● **Task instructions**: Extract all of the rows below, reproducing each line verbatim and without changes.

▽

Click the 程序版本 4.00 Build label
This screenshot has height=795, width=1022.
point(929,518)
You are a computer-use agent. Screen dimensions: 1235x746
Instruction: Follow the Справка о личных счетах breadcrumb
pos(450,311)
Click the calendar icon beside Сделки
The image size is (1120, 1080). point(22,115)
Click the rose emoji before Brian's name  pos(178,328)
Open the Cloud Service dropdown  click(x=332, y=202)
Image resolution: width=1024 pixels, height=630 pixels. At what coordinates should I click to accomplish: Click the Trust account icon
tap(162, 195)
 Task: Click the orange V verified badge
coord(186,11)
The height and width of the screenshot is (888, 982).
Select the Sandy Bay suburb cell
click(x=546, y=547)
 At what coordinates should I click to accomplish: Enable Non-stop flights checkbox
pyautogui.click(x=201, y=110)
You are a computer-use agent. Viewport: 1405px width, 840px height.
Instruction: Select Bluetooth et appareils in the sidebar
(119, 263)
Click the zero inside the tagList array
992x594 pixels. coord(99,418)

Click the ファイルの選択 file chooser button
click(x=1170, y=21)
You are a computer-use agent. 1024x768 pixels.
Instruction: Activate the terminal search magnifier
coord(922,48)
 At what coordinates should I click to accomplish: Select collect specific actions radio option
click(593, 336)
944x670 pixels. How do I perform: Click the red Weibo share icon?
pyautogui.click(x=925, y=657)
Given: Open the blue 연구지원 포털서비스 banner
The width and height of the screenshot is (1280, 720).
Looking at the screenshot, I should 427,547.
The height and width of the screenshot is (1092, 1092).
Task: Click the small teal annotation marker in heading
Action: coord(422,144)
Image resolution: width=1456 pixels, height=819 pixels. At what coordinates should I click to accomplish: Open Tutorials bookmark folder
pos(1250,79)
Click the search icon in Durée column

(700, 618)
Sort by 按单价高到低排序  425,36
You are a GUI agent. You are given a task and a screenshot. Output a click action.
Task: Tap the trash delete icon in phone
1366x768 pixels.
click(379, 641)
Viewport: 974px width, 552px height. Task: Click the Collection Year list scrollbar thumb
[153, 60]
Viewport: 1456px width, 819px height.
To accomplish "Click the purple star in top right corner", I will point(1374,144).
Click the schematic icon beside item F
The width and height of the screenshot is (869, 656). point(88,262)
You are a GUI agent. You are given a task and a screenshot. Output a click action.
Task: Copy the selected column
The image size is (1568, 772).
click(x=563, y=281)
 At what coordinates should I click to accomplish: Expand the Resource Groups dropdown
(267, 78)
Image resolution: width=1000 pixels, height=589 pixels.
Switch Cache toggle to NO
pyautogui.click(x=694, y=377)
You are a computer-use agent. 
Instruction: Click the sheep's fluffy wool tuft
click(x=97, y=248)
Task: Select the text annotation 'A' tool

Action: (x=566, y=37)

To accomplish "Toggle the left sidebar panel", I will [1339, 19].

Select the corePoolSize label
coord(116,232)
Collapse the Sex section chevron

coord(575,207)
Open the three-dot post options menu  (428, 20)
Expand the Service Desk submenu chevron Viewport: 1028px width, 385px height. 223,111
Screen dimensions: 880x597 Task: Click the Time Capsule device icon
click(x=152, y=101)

△

● **Response to this exercise**:
Click the 程序版本 4.00 Build label
This screenshot has height=795, width=1022.
point(929,518)
You are a computer-use agent. Screen dimensions: 1235x746
Instruction: Follow the Справка о личных счетах breadcrumb
pos(450,311)
Click the calendar icon beside Сделки
The image size is (1120, 1080). point(22,115)
Click the rose emoji before Brian's name  pos(178,328)
Open the Cloud Service dropdown  click(x=332, y=202)
Image resolution: width=1024 pixels, height=630 pixels. At what coordinates should I click to accomplish: Click the Trust account icon
tap(162, 195)
 Task: Click the orange V verified badge
coord(186,11)
The height and width of the screenshot is (888, 982).
Select the Sandy Bay suburb cell
click(x=546, y=547)
 At what coordinates should I click to accomplish: Enable Non-stop flights checkbox
pyautogui.click(x=201, y=110)
You are a computer-use agent. Viewport: 1405px width, 840px height.
Instruction: Select Bluetooth et appareils in the sidebar
(119, 263)
Click the zero inside the tagList array
992x594 pixels. coord(99,418)

Click the ファイルの選択 file chooser button
click(x=1170, y=21)
You are a computer-use agent. 1024x768 pixels.
Instruction: Activate the terminal search magnifier
coord(922,48)
 At what coordinates should I click to accomplish: Select collect specific actions radio option
click(593, 336)
944x670 pixels. How do I perform: Click the red Weibo share icon?
pyautogui.click(x=925, y=657)
Given: Open the blue 연구지원 포털서비스 banner
The width and height of the screenshot is (1280, 720).
Looking at the screenshot, I should 427,547.
The height and width of the screenshot is (1092, 1092).
Task: Click the small teal annotation marker in heading
Action: coord(422,144)
Image resolution: width=1456 pixels, height=819 pixels. At what coordinates should I click to accomplish: Open Tutorials bookmark folder
pos(1250,79)
Click the search icon in Durée column

(700, 618)
Sort by 按单价高到低排序  425,36
You are a GUI agent. You are given a task and a screenshot. Output a click action.
Task: Tap the trash delete icon in phone
1366x768 pixels.
click(379, 641)
Viewport: 974px width, 552px height. Task: Click the Collection Year list scrollbar thumb
[153, 60]
Viewport: 1456px width, 819px height.
To accomplish "Click the purple star in top right corner", I will point(1374,144).
Click the schematic icon beside item F
The width and height of the screenshot is (869, 656). point(88,262)
You are a GUI agent. You are given a task and a screenshot. Output a click action.
Task: Copy the selected column
The image size is (1568, 772).
click(x=563, y=281)
 At what coordinates should I click to accomplish: Expand the Resource Groups dropdown
(267, 78)
Image resolution: width=1000 pixels, height=589 pixels.
Switch Cache toggle to NO
pyautogui.click(x=694, y=377)
You are a computer-use agent. 
Instruction: Click the sheep's fluffy wool tuft
click(x=97, y=248)
Task: Select the text annotation 'A' tool

Action: (x=566, y=37)

To accomplish "Toggle the left sidebar panel", I will [1339, 19].

Select the corePoolSize label
coord(116,232)
Collapse the Sex section chevron

coord(575,207)
Open the three-dot post options menu  (428, 20)
Expand the Service Desk submenu chevron Viewport: 1028px width, 385px height. 223,111
Screen dimensions: 880x597 Task: Click the Time Capsule device icon
click(x=152, y=101)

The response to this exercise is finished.